* [Anforderung]
Gib die Zeilen von der Zeile mit „The height and width of the screenshot is (765, 1288).“ bis einschließlich der Zeile mit „pyautogui.click(x=503, y=211)“ als nummerierte Liste ohne Leerzeilen aus. Die Bilder lässt du in der Antwort weg.

* [Gegebene Daten]
******

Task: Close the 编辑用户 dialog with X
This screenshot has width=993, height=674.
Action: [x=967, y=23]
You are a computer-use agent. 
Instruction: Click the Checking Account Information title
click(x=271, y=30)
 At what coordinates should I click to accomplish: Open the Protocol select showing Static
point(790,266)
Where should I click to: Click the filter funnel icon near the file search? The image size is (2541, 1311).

******

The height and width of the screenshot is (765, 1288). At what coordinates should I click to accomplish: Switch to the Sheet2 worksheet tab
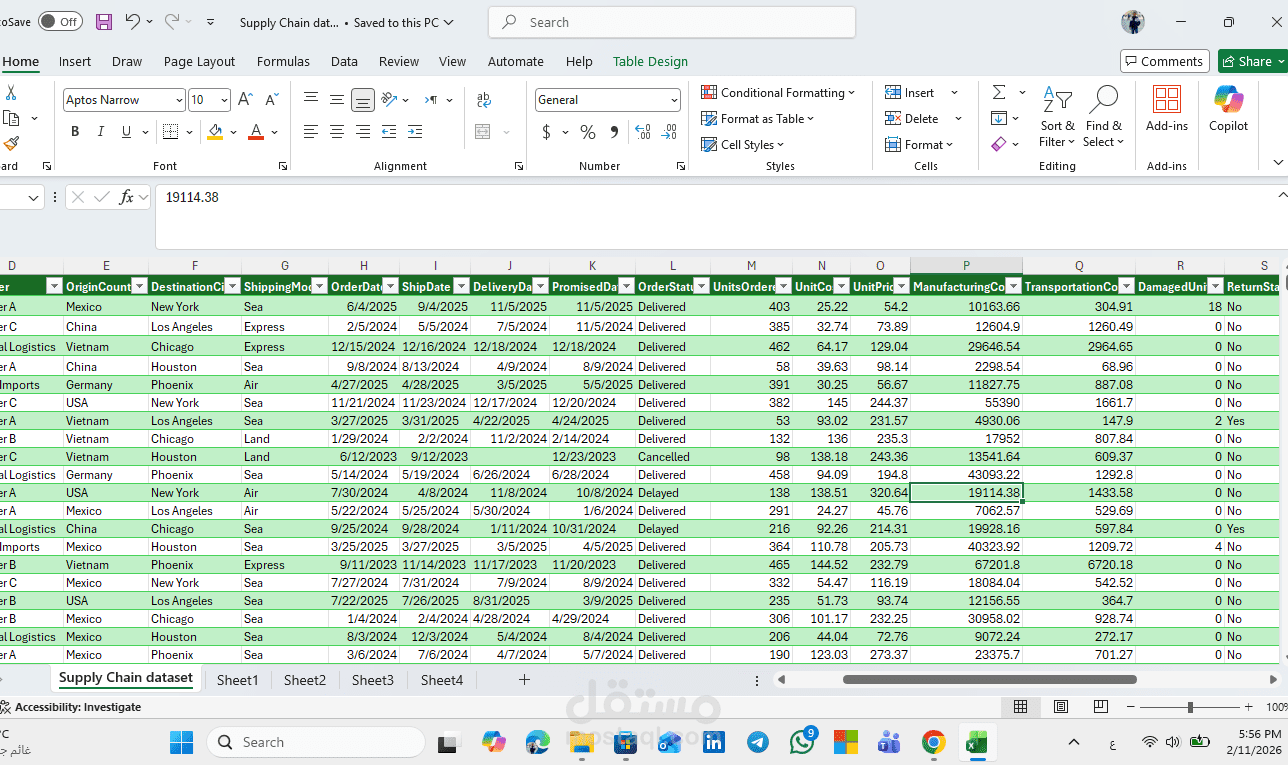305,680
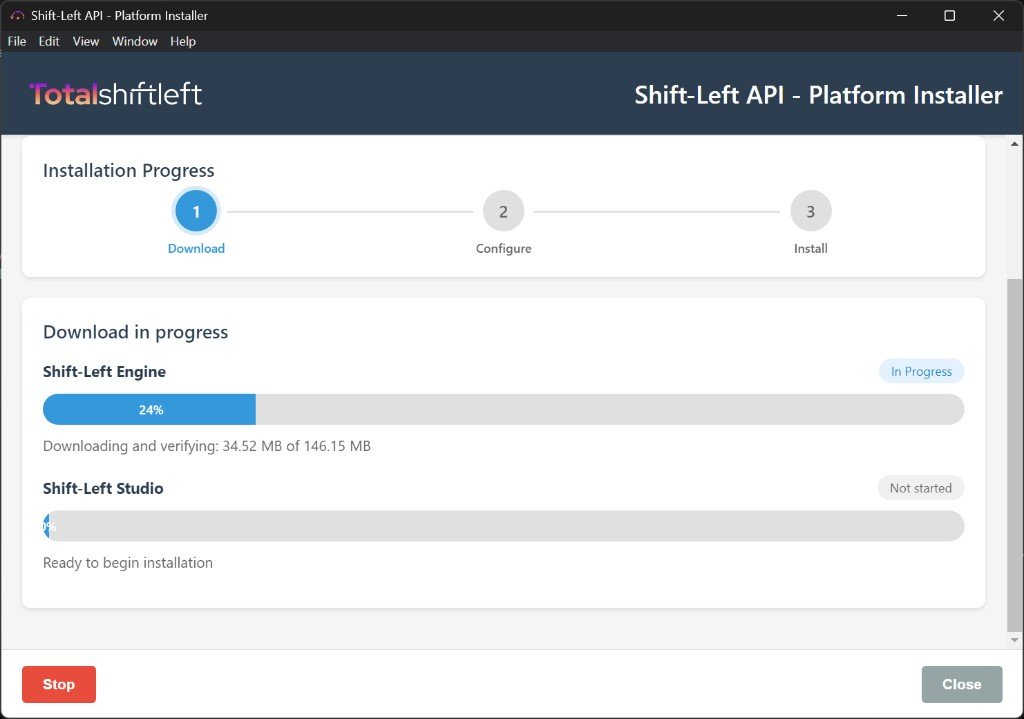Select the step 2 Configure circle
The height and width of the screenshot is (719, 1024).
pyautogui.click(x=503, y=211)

******

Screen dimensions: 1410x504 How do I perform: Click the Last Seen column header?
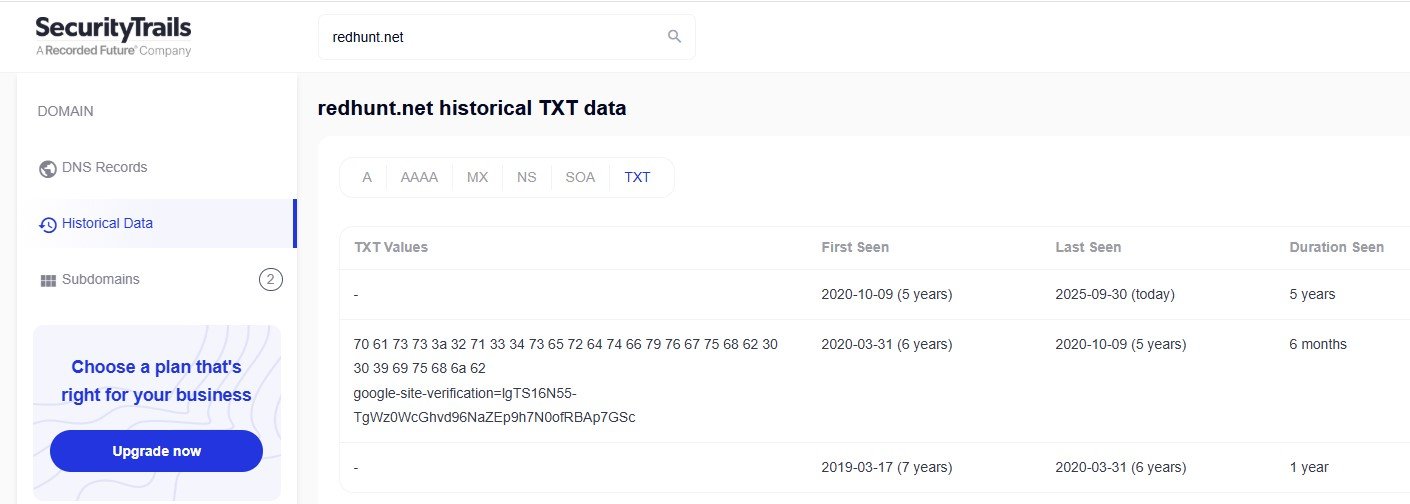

******

* [Lösung]
1. The height and width of the screenshot is (765, 1288). At what coordinates should I click to accomplish: Switch to the Sheet2 worksheet tab
2. 305,680
3. Select the step 2 Configure circle
4. The height and width of the screenshot is (719, 1024).
5. pyautogui.click(x=503, y=211)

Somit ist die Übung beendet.